### Given exercise:
Can you extend the podcast transcript below on the koshas in yoga classes, picking up after its last sentence?

Hello, and welcome to For Yoga Teachers. This podcast has been created to help yoga teachers teach with passion, avoid burnout and earn a fair living.
Last week's episode was all about understanding the koshas. And today we're taking that up a level, looking at layering your yoga Asana classes with this understanding of the kosha
Just an FYI here that next week, we'll be looking at the koshas again and specifically, using the koshas to up level your private yoga classes.
So if one of your focuses for next year is to work on your private yoga offering, that episode will be perfect for you. But back to today, this is where we're going.
We'll start with a review of what the koshas are. And then we'll look at how to work with each kosha, starting with the annamaya kosha, the food body. Then the pranamaya kosha, the energy body. The manomaya kosha, the mental body, the vijnanamaya kosha, the wisdom body, and finally the anandamaya kosha, the bliss body, in your asana class classes.
Make sure that you bookmark this episode because it will serve as a guide for any time that you're low on inspiration, or any time that you're looking for a way to work with someone who's struggling a bit with asana. Okay.
Let's crack on.
A kosha is a sheath or a body or a layer, and there's five of them.
In the name of each kosha, we have the word Maya, the Sanskrit word, meaning illusion. Meaning an unreality, and it's referring to the illusion that we are all separate. So working through kosha by kosha, from the annamaya kosha; the most tangible, to the anandamaya kosha, which is the most subtle, we can start to gently remove this maya, this illusion.

### Provided information:
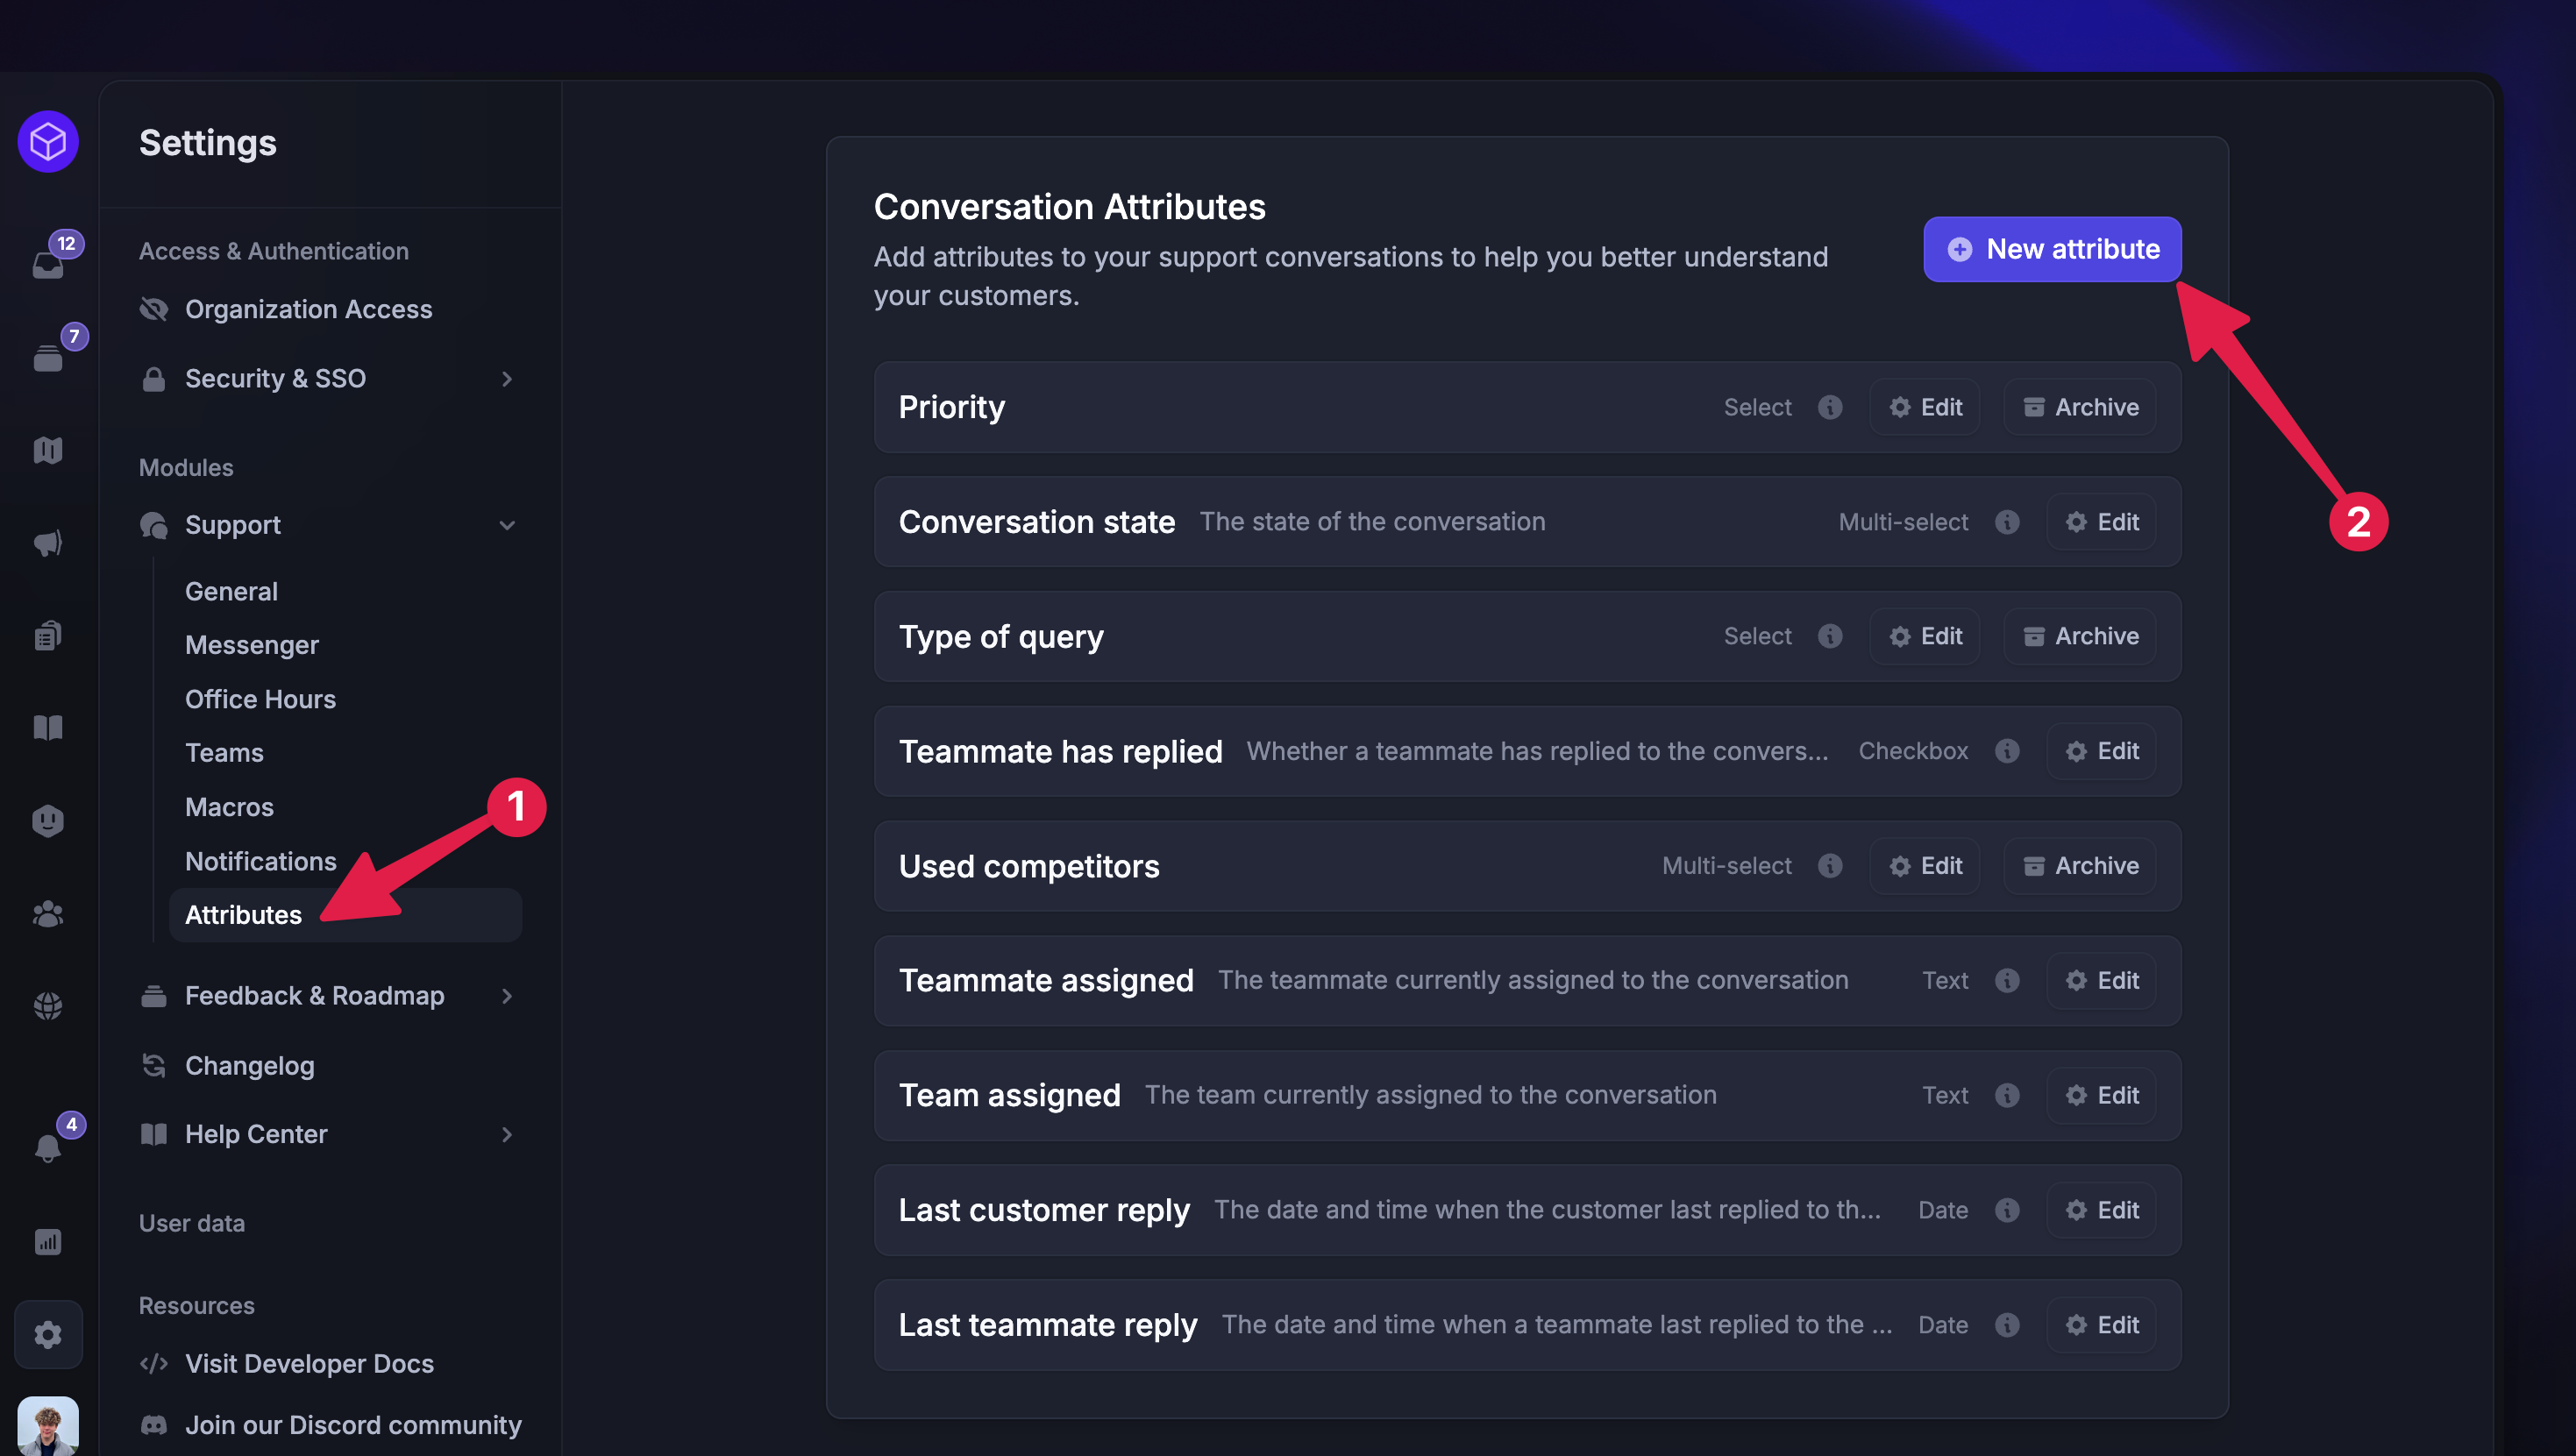Open the globe icon in sidebar
The width and height of the screenshot is (2576, 1456).
coord(48,1005)
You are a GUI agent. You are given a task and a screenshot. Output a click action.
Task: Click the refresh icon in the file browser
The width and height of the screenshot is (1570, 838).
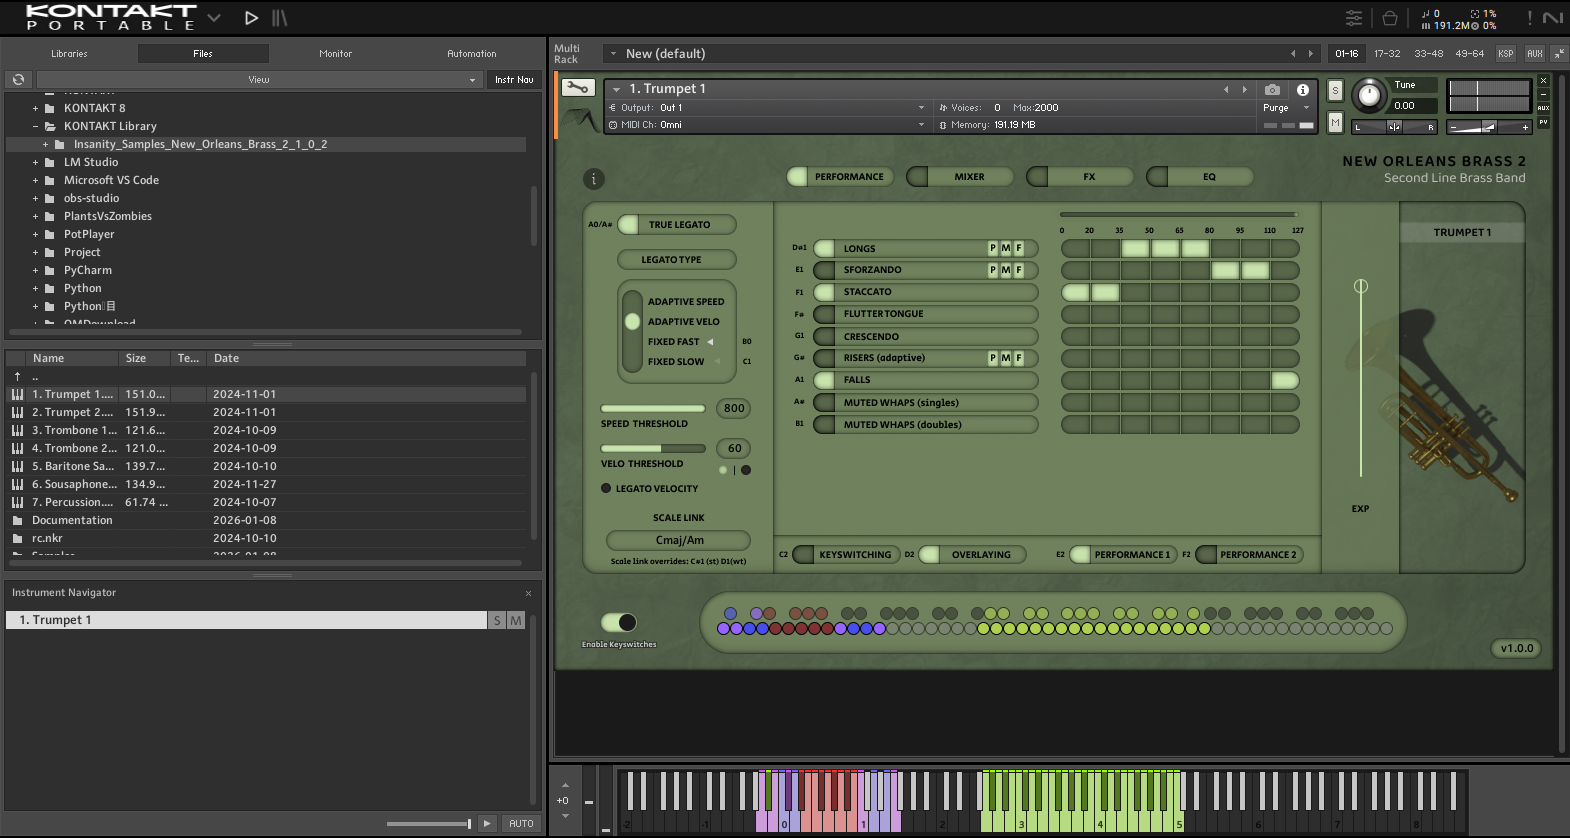point(18,80)
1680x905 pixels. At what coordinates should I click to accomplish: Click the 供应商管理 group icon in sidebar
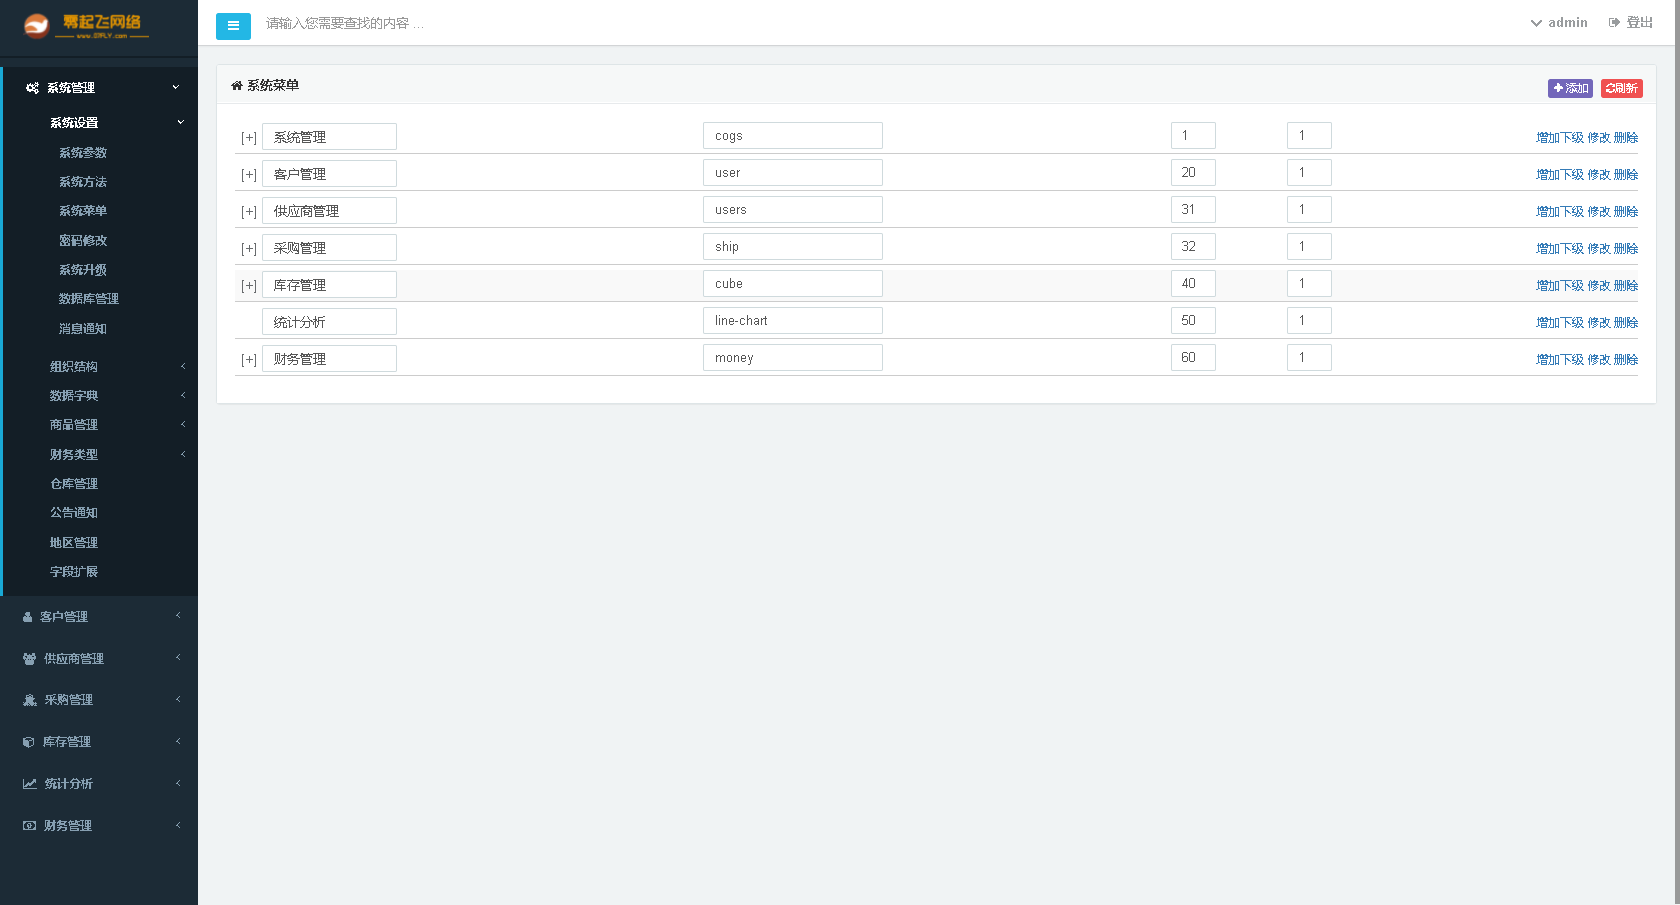[x=29, y=659]
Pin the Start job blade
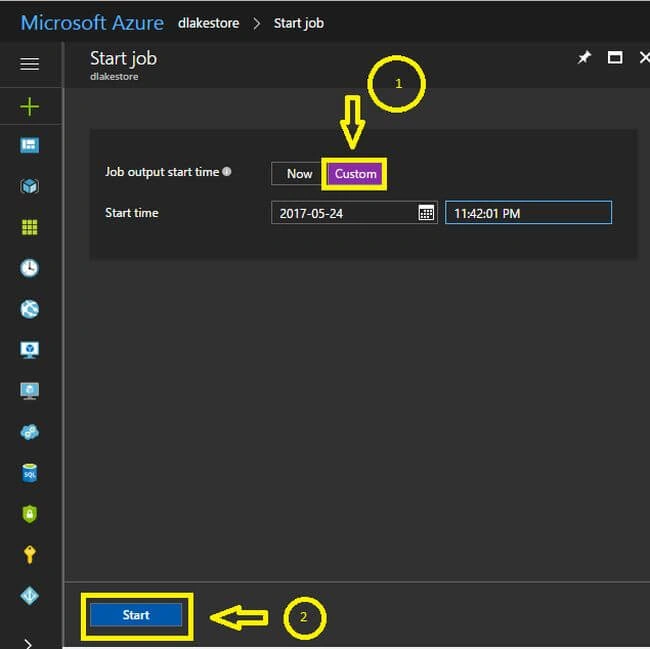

### Task output:
How to work with each kosha in your yoga Asana classes.
Annamaya kosha, the food body.
Of course, most people expect yoga classes to be physical. To be stretching.
But this isn't a forum for my whingeing, so I'll stay on track, but of course it's much more than stretching.
So when you're teaching asana, you will, of course already be working with the annamaya kosha with the food body. There's no doubt about that. Inhale, arms up, exhale, fold forward. This is the control over, and the movement of the physical body; the food body.
I think what can be really interesting as a yoga teacher is that people can be in your class and moving in the way that you are instructing, but they still seem very, very disconnected to their physical body. Now, this might be something that you can work with. You could guide the person. Can you feel the stretch here? Can you feel this part of your body working hard? Could you make more space here, et cetera, et cetera. However, they might be disconnected and unable to connect or indeed unwilling to connect with their body. Maybe they think of their body or something that causes them pain. Or maybe they fallen out of love with their body. They don't like the way that it looks or, that may have been some past trauma or any number of reasons. In which case you could ask yogis to connect, connect, connect, and these invitations will just bounce off them.
This is where working with the kosha model is so incredibly empowering and full of potential. Because you can continue giving your instructions for your yoga Asana classes. But you can start to guide yogis to connect with other koshas too.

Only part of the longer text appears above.